The amount of CO₂ sent to geological storage in Scenario 1 is higher than in Scenario 2; however, note that in Scenario 1, an amount of 199.9 t/h of captured CO₂ from S2 that cannot be stored might still be emitted to the atmosphere as the pinch point of H2 is achieved, while in Scenario 2, there will be no captured CO₂ that might be emitted to the atmosphere as no pinch point is considered, and all excess CO₂ will be sent to storage. The CO₂ purity accumulated in the header that is headed for geological storage is slightly lower, 81 % (Scenario 2), compared with CO₂ purity accumulated in Scenario 1 (84 %). In this study, however, both purity percentages of CO₂ captured are accepted as the geological storage is assumed to accept 80 % and above of CO₂ purity. The comparison results are shown in Table 7. Note that the assumption of this case is in reference to the CCS with no CCUS applied.

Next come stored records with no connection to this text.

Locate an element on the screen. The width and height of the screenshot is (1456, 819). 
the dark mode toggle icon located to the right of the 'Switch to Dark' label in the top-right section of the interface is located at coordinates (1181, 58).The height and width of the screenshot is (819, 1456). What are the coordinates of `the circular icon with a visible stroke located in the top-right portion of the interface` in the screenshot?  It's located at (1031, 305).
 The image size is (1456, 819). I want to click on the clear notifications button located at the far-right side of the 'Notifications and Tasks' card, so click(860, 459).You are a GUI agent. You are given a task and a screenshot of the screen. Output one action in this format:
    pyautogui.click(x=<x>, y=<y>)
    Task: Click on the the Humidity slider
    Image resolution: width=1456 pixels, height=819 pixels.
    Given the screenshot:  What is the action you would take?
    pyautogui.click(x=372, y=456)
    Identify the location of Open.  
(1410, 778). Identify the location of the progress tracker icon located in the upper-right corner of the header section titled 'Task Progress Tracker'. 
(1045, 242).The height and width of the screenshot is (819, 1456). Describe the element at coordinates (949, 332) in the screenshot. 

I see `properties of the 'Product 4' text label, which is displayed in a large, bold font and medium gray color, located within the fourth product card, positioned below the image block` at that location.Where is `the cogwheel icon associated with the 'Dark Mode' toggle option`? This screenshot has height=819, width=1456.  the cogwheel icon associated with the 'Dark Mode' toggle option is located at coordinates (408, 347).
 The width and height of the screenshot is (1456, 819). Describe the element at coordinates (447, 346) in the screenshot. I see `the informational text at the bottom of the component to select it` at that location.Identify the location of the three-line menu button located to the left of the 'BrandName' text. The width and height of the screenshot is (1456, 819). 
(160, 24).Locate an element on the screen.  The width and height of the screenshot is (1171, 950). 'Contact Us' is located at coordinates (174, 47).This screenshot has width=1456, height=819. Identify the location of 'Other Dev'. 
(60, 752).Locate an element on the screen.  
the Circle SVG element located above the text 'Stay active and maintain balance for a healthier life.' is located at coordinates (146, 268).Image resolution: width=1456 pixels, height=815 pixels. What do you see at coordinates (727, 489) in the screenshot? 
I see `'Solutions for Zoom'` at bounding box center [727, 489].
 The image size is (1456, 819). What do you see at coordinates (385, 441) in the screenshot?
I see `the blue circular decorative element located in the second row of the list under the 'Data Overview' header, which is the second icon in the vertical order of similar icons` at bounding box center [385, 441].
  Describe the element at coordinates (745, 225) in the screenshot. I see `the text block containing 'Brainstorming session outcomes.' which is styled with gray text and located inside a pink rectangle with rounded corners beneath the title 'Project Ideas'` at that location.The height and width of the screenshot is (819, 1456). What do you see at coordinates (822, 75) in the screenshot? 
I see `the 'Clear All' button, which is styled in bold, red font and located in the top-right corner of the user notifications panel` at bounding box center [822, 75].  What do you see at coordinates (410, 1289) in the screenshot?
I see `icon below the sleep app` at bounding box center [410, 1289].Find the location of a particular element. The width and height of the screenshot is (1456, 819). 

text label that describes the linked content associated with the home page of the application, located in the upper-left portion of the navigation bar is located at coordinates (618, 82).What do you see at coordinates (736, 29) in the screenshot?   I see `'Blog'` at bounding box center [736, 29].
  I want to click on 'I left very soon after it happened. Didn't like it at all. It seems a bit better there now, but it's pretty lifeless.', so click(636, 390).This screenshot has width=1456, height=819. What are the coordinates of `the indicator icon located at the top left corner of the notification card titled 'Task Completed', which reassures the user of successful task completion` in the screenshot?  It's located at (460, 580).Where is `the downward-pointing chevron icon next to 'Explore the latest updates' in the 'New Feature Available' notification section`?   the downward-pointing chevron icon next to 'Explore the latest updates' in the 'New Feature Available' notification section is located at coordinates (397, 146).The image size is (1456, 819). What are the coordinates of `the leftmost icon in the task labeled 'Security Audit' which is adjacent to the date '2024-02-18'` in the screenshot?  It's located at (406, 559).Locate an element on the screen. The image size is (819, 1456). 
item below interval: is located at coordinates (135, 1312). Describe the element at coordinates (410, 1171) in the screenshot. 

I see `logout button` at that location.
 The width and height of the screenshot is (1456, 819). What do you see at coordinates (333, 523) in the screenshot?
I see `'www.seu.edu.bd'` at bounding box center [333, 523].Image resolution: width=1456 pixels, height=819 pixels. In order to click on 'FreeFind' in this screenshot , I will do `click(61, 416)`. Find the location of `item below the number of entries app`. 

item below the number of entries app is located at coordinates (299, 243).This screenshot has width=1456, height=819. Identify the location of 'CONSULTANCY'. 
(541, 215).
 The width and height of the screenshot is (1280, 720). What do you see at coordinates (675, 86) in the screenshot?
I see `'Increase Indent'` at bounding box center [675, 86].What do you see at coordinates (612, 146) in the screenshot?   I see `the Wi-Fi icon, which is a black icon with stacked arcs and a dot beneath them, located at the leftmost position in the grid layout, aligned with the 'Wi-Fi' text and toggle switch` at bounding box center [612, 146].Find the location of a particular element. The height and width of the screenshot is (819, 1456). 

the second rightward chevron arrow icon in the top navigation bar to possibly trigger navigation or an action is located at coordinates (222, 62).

Table 7 Summary of results between CCS (base case), Scenario 1 and Scenario 2

Increasing the carbon storage life capacity of sequestration would reduce the potential of CO₂ emissions leaking into the atmosphere. The results indicate that Scenario 1 gives the lowest CO₂ amount to be sent to storage followed by CCS (base case) and Scenario 2. However, the base case has resulted in higher CO₂ emissions emitted into the atmosphere as only some sources are captured and sent to storage. The low CO₂ fresh flowrate resulting in Scenario 1 would reduce the overall capital cost of fresh CO₂ generation compared with Scenario 2. Although Scenario 2 has no CO₂ emitted into the atmosphere, it has resulted in the highest amount CO₂ to be stored. In addition, the cumulative CO₂ in Scenario 2 gave the lowest purity (81 %) compared with others, but still within the accepted minimum purity for CO₂ storage, i.e. 80 %. This shows that a single header of CO₂ will create uncertain storage conditions and lead to difficulty in controlling the CO₂ purity from various emission sources. Thus, Scenario 1 has resulted with the optimal CCUS condition with reduction in CO₂ amount to be sent to storage and CO₂ fresh supply to satisfy the demands. Based on the estimation of targeting the CO₂ sources, demands and storage in this study, the carbon storage life capacity has potentially been lengthened by about 10.3 % within the CCUS consideration of Scenario 1. Furthermore, using this approach may add some specific requirement for pipeline systems, and the numbers of compressors or pump installations will be increased to distribute and transport the CO₂ emissions among the headers.

Conclusion

Total Site CO₂ Integration (TSCI), known as CTS-PTA, has been developed to target the maximum CO₂ being utilised for achieving the minimum CO₂ stored in geological storage. The approach for targeting the CO₂ captured, utilisation and storage for the integrated CCUS network is introduced. This method has been applied to a hypothetical case study to determine the potential CO₂ exchange by using multiple and single CO₂ headers at different purities, and a centralised pure CO₂ generator. With a reduction of 32 and 19 % of carbon storage for different scenarios, this new technique is estimated to plan and manage the CO₂ emission in a sustainable manner and has a lower risk of CO₂ leakage if diluted CO₂ emissions were to continue being utilised. It will simultaneously extend the geological carbon storage life capacity. The targeting technique enables planners to conduct further analysis and feasibility studies systematically to match the potential sources and demands for a CCUS integrated system. For an optimal CO₂ management and planning strategy in a multi-region system, future studies on a TSCI network should include detailed assessments and considerations of the layout and length of pipelines, availability of CO₂ sources as well as CO₂ demands, and storage locations. In addition, detailed analysis of the energy and economics of a TSCI network is necessary in order to develop a sustainable CO₂ reduction planning and management system.